Para penambang dan pedagang yang singgah kebanyakan berasal dari negeri Cina. Selain tempat singgah dan melepas lelah, Singkawang juga menjadi tempat transit pengangkutan hasil tambang emas.
Melihat perkembangan Singkawang yang dinlai cukup strategis, sebagian penambang beralih profesi.
Para penambang tersebit menjadi petani dan pedagang sehingga memilih menetap di daerah Singkawang.
Pada tahun 1959, Singkawang adalah kecamatan bagian dari Kabupaten Sambas.
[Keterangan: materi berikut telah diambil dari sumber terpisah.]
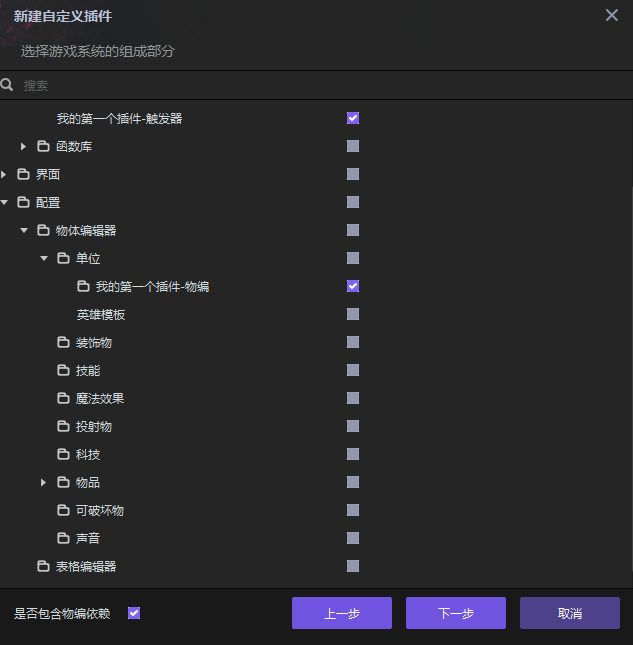
Task: Click folder icon beside 表格编辑器
Action: click(43, 567)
Pada tahun 1981, kota ini menjadi Kota Administratif Singkawang. Selain pusat pemerintahan Kota Administratif Singkawang ibukota Sambas juga berkedudukan di Kota Singkawang.
Setelah melewati jalan panjang, akhirnya Singkawang ditetapkan sebagai daerah otonom berdasarkan Undang-Undang Nomor 12 Tahun 2001 tentang Pembentukan Kota Singkawang.
Kota Singkawag diresmikan pada tanggal 17 Oktober 2001 di Jakarta oleh Menteri Dalam Negeri dan Otonomi Daerah atas nama Presiden Republik Indonesia.